Most intermodal terminals are clustered around major maritime gateways
(e.g. Los Angeles, New York) and intermediary locations having strong inland
logistical activities and inland ports (Chicago, Memphis, Kansas City).
The location of intermodal rail terminals is a balancing act between
gateway location, market density, interlining and complementarity with
trucking. In spite of a system controlled by only seven major operators,
the great majority of inland load centers are serviced by a least two
operators, which confers a level of competitiveness and offers options
for regional shippers.
For the western system, most load centers are
serviced by both BSNF and UP, while for the eastern system, most load
centers are serviced by both UP and CSX. A similar pattern is observed
for the Canadian system with CN and CP. There are however a few notable
exceptions serviced by only one intermodal terminal and with no nearby
competitors such as for Halifax (CN), Salt Lake City (UP), Billings
(BNSF), Albuquerque (BNSF), Amarillo (BNSF) and Prince Rupert (CN).

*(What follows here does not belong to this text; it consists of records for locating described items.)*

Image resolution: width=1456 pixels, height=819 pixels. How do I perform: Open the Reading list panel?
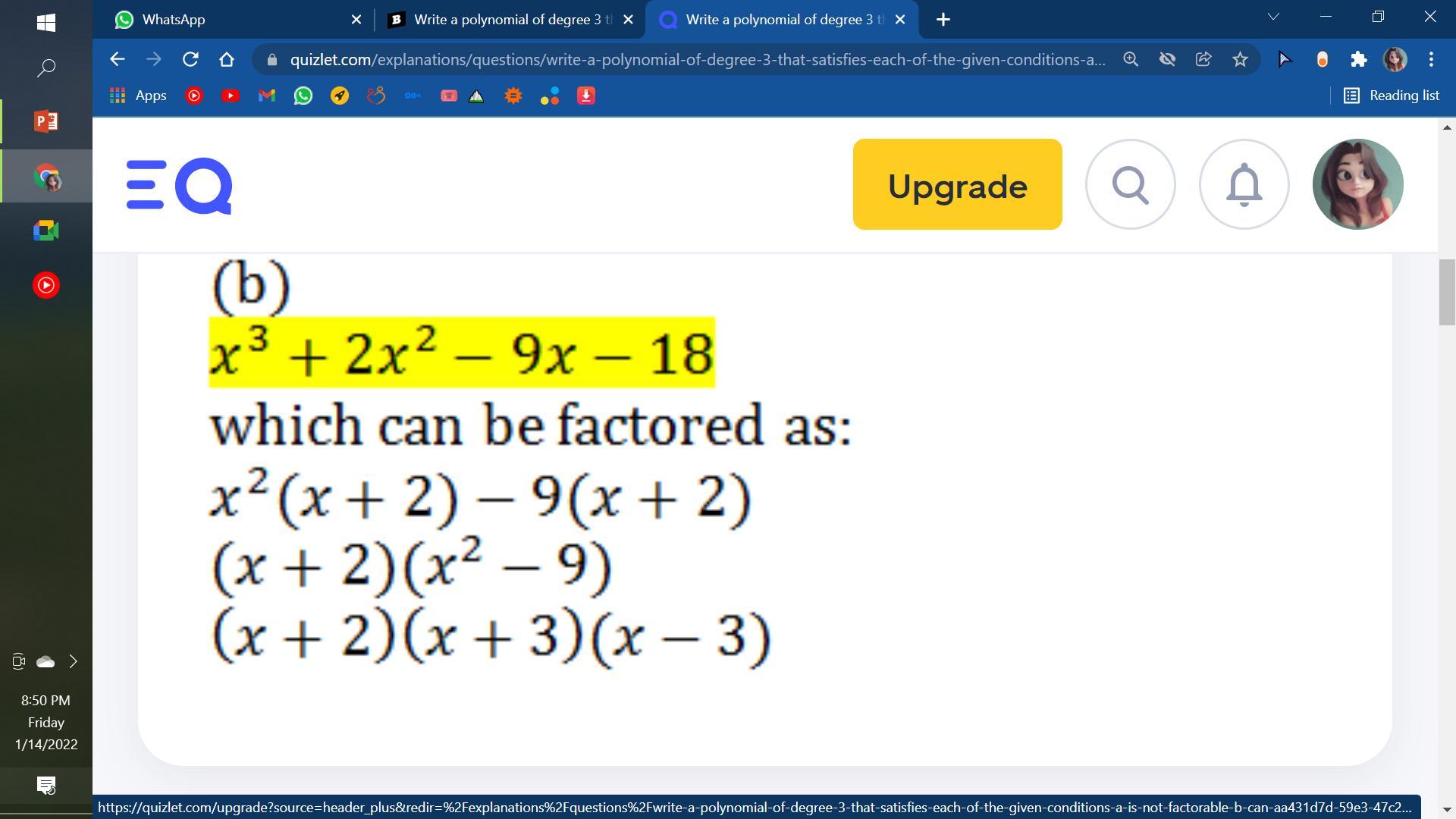coord(1392,96)
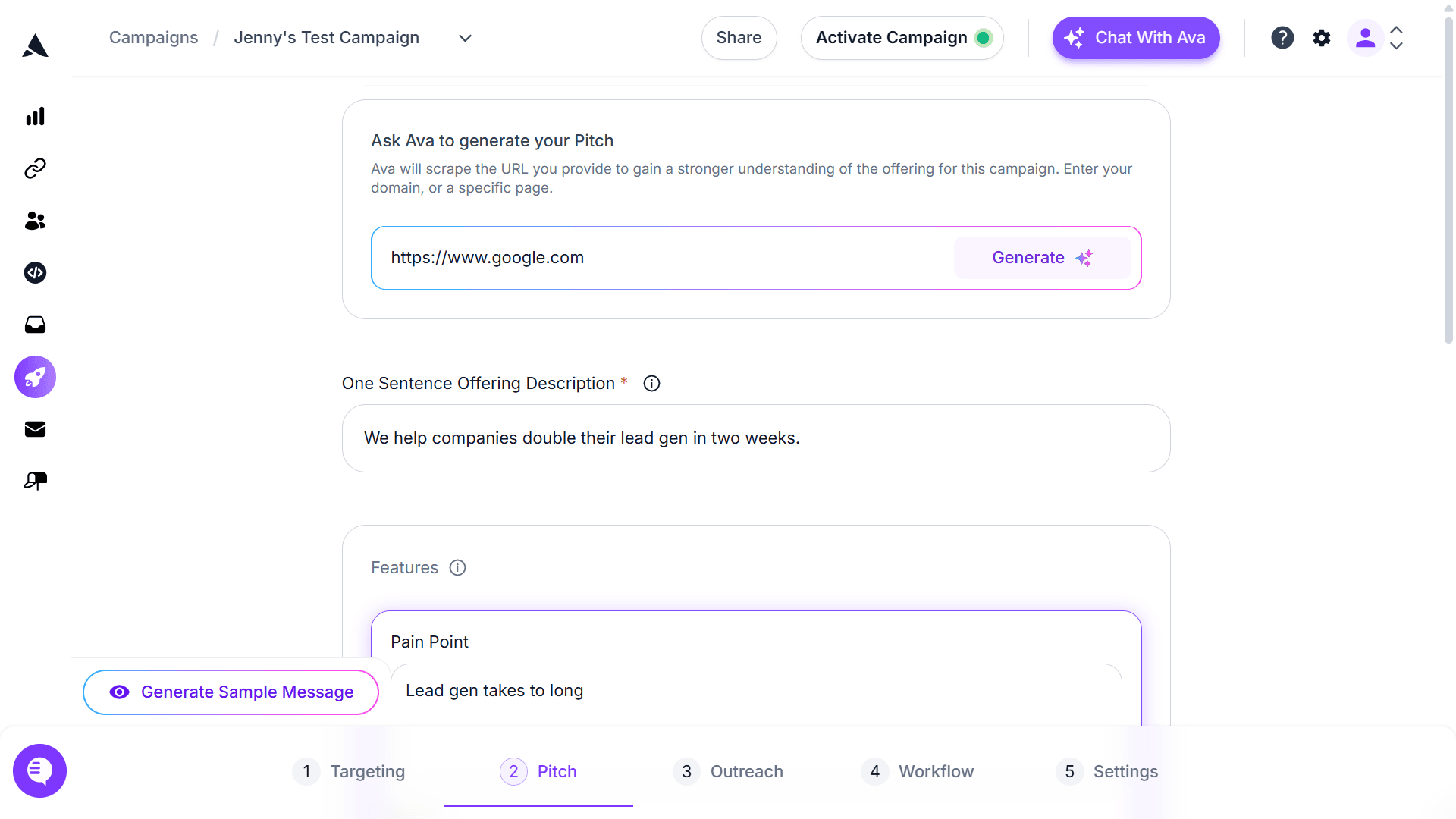Expand the profile switcher chevrons
Image resolution: width=1456 pixels, height=819 pixels.
pos(1397,37)
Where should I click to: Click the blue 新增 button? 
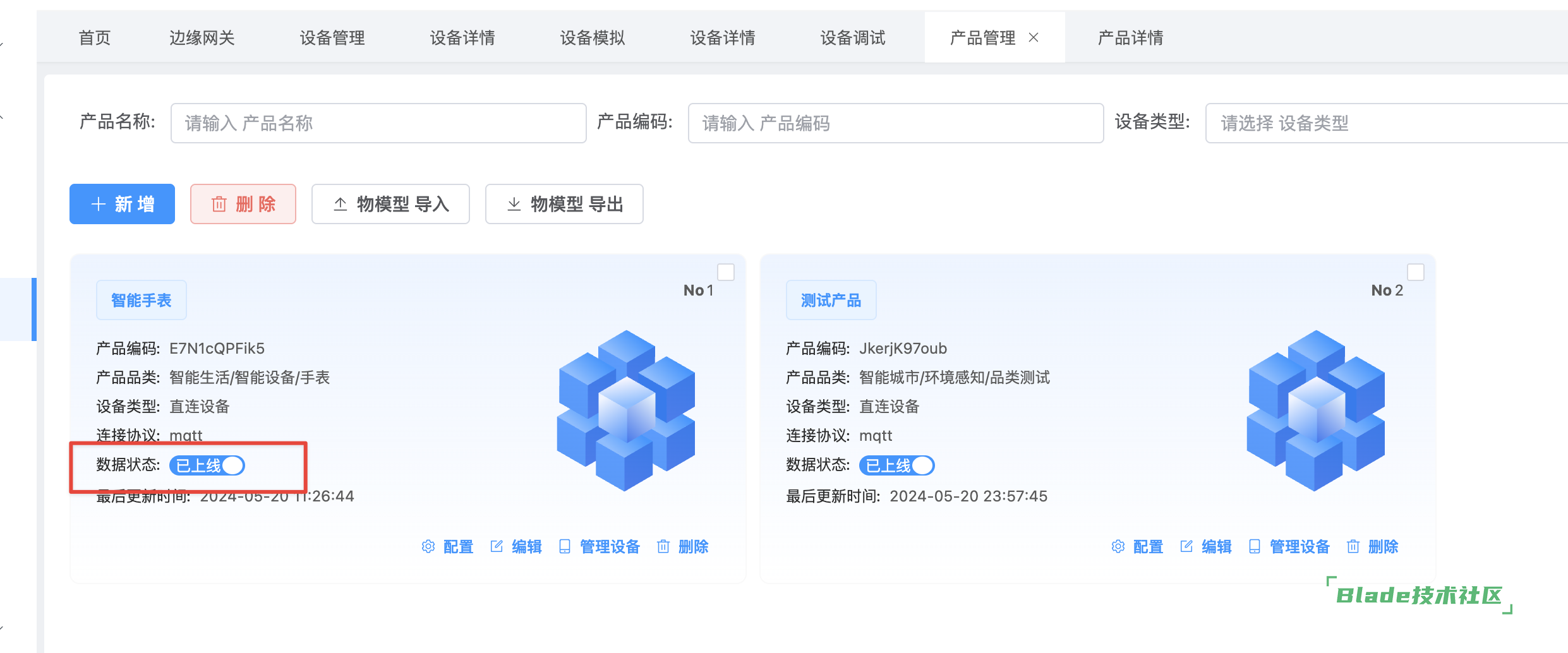[122, 204]
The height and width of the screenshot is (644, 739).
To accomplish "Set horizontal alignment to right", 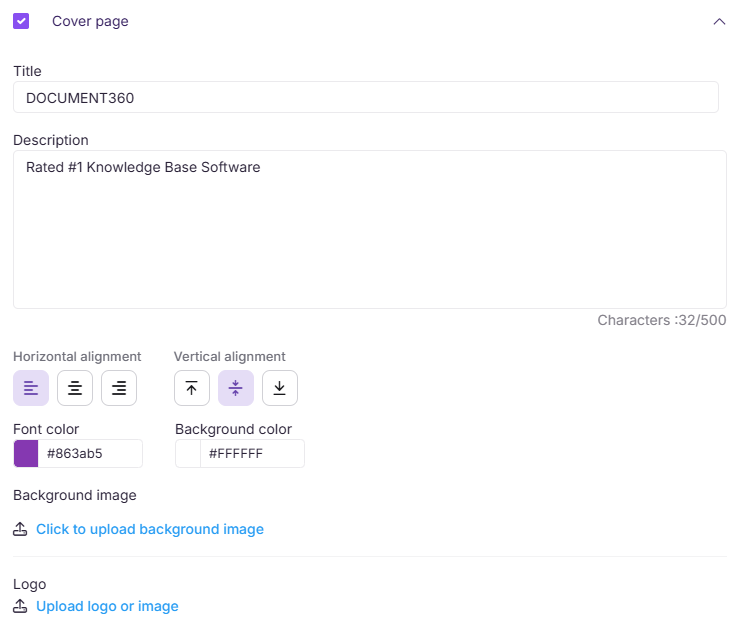I will 119,388.
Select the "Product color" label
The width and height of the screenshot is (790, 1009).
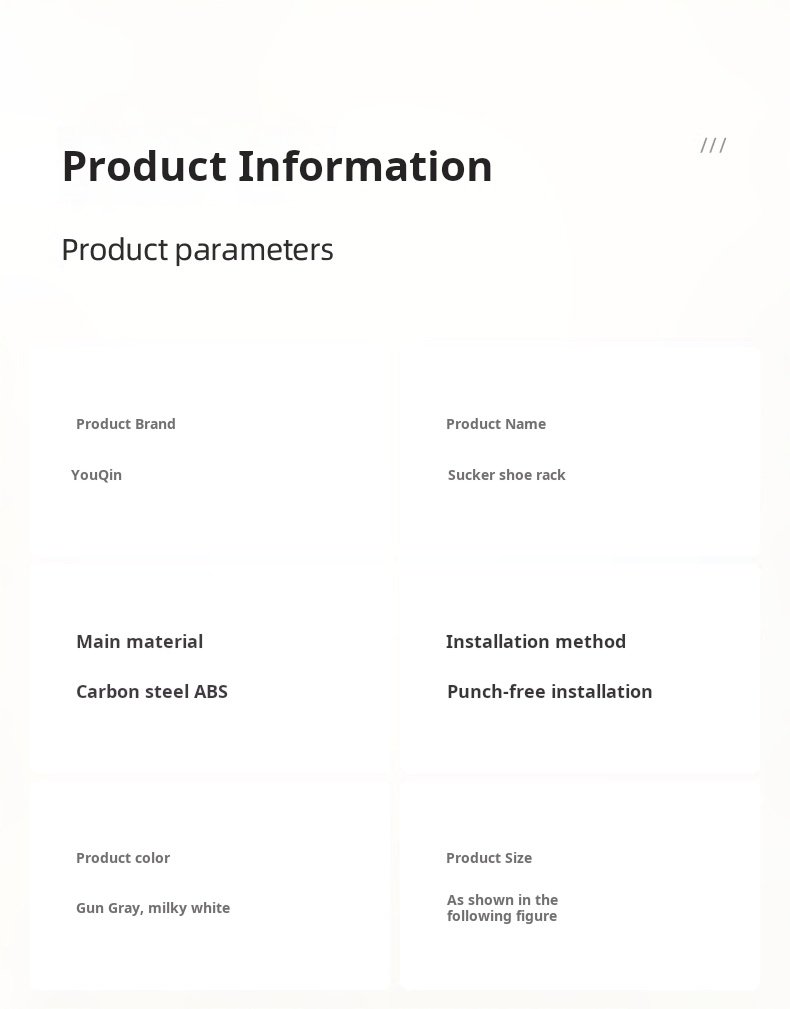(123, 858)
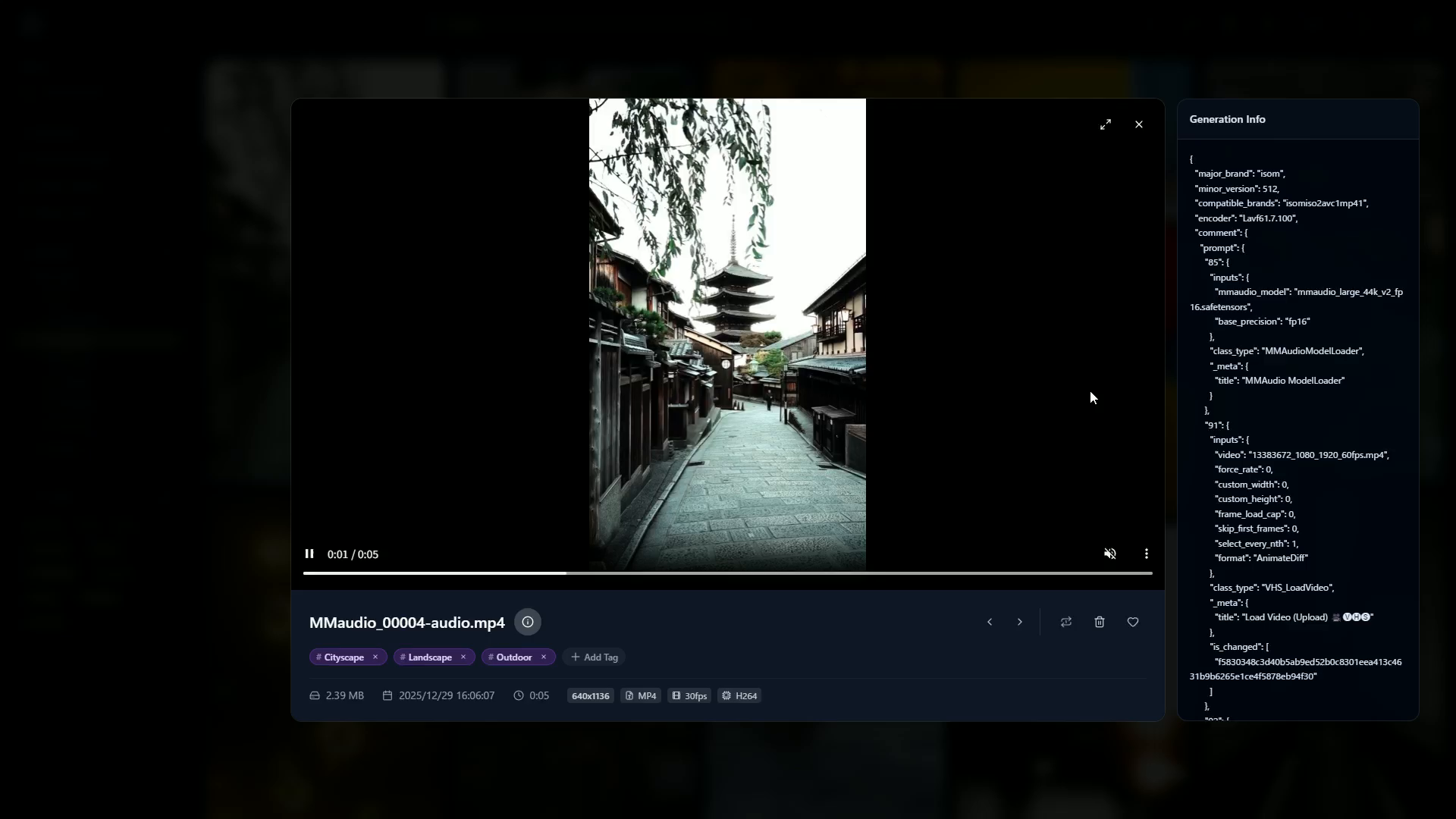Go to next video with right chevron
Image resolution: width=1456 pixels, height=819 pixels.
[1019, 622]
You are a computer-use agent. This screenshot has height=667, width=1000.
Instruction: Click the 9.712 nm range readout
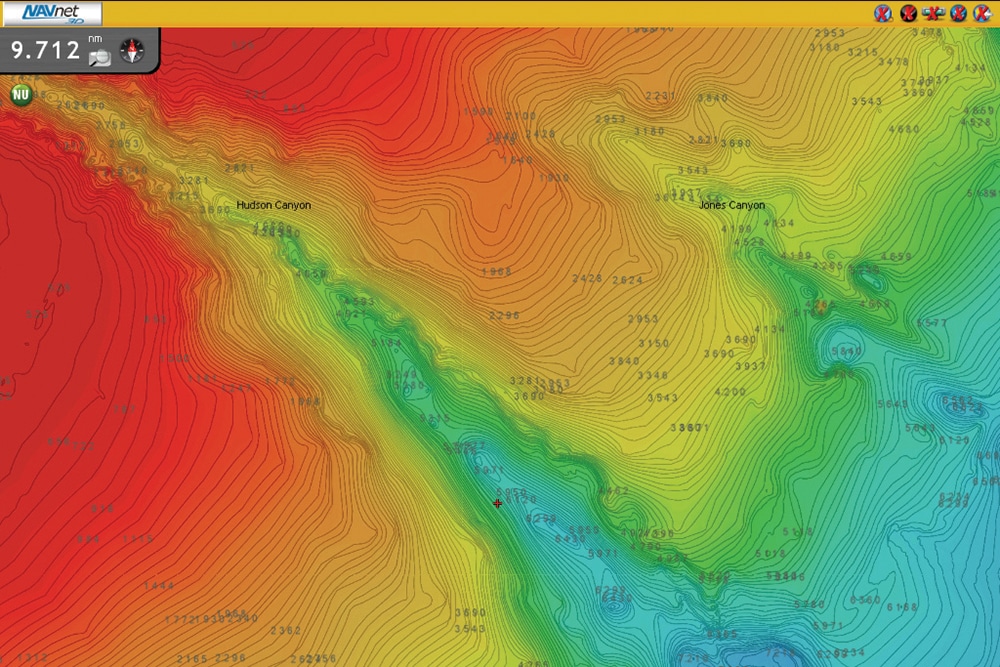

On the opposite range of the spectrum several locations, particularly
at the interface between regional systems, have three or more rail operators
(Detroit, Chicago, St. Louis, Kansas City, Memphis, Dallas-Fort Worth,
New Orleans and Atlanta). They are thus particularly prone to a more
competitive inland terminal setting offering shipping options to both
the east and the west coasts.
Many railways are also offering to deliver and collect
intermodal cargo from depots, also knows as 'paper ramps'. This
gives additional market area coverage and options for their
customers since the whole service is technically considered a
rail haulage contract while some segments include a road haulage
between a depot and an intermodal yard. Opportunities are
therefore available to reduce gate congestion at the intermodal
yard while consolidating and synchronizing haulage.